Study results demonstrate the potential for even modest incentives to increase program uptake among inactive older adults. Moreover, although cash was the most preferred option, supermarket vouchers, which could potentially be purchased at a discount, were a close alternative. Results also suggest that an enrolment fee is a viable option to offset the costs of incentives as it has only minimal impact on participation.

Keywords: Older adults, Physical activity, Incentives, Discrete choice, Conjoint

Background

There is extensive evidence that physical activity exerts a strong protective effect on the health of older adults. This includes reducing the risk and progression of non-communicable diseases and other disabling conditions [1-4], improving cardiorespiratory and muscle fitness [5], health-related quality of life [6,7], psychological well-being [1] and longevity. It also has the potential to contain rising medical costs [8,9]. Despite these benefits, current data reveal low levels of physical activity levels among older adults [10,11] in nearly every developed country.

Walking is an accessible form of physical activity with proven health benefits [12] that can be conducted across a variety of settings without specialized equipment.
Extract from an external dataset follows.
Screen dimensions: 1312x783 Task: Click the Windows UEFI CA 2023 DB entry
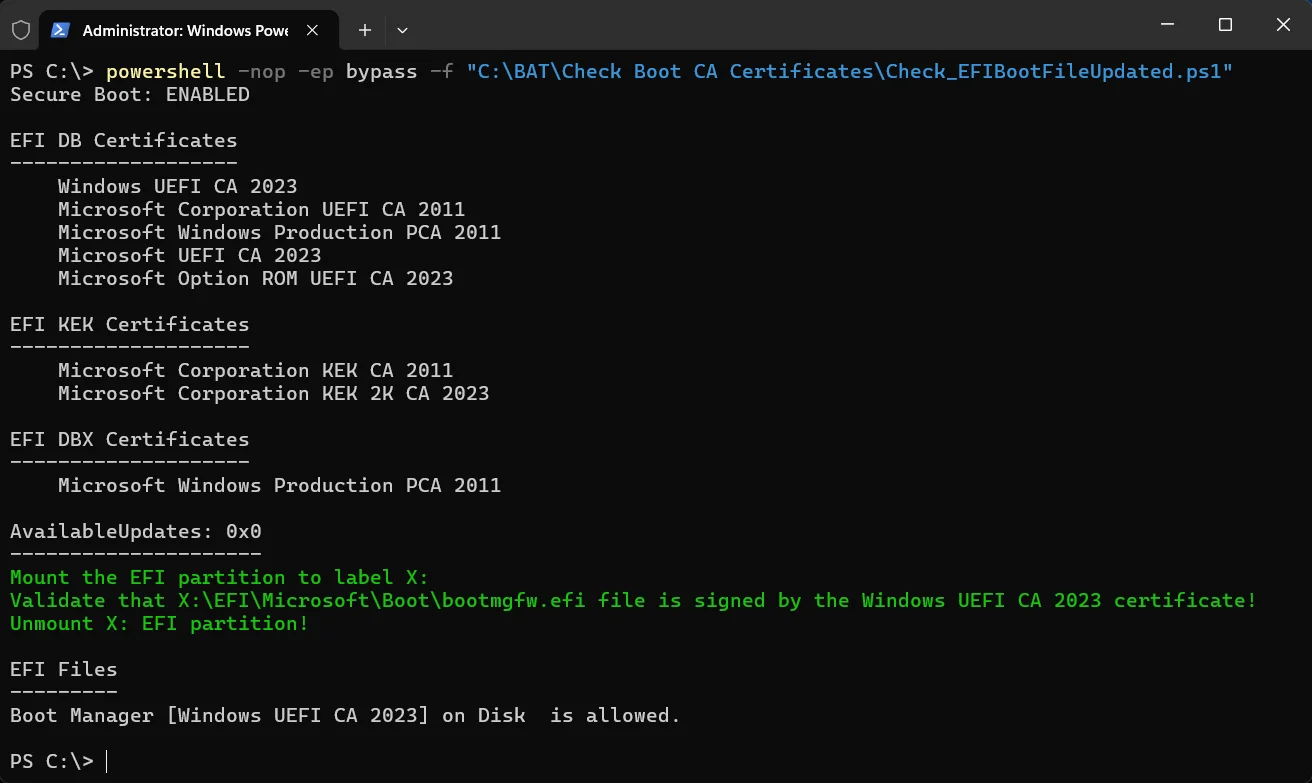(x=177, y=187)
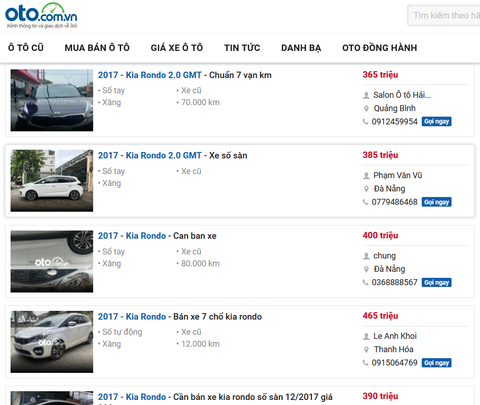The width and height of the screenshot is (480, 405).
Task: Click the phone icon beside 0779486468
Action: click(366, 202)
It is also the most common form of physical activity among older adults who engage in regular activity [13]. It is for such reasons that walking programs have been promoted as a means to increase activity levels among sedentary older adults. Yet, in many communities, participation in structured programs targeting older adults remains low [14,15].
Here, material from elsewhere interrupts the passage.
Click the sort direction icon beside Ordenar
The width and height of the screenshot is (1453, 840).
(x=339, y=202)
By increasing the benefits of participation, economic theory suggests that the use of incentives could increase participation rates in structured walking programs. Incentives have been shown to be effective in positively shaping various health behaviors and health outcomes [16-24] although there is limited data on its suitability and efficacy among older adults [25]. Moreover, even if effective, incentives come with a cost. One way to offset the cost is to include an enrolment fee. It is possible that the fee may deter some potential participants, but the net effect of incentives and an enrolment fee in affecting uptake by older adults in structured programs remains an empirical question. Therefore, the goal of this study was to conduct a conjoint analysis survey aimed at identifying the extent to which stated uptake of walking programs could be increased via the use of incentives, either with or without a corresponding enrolment fee.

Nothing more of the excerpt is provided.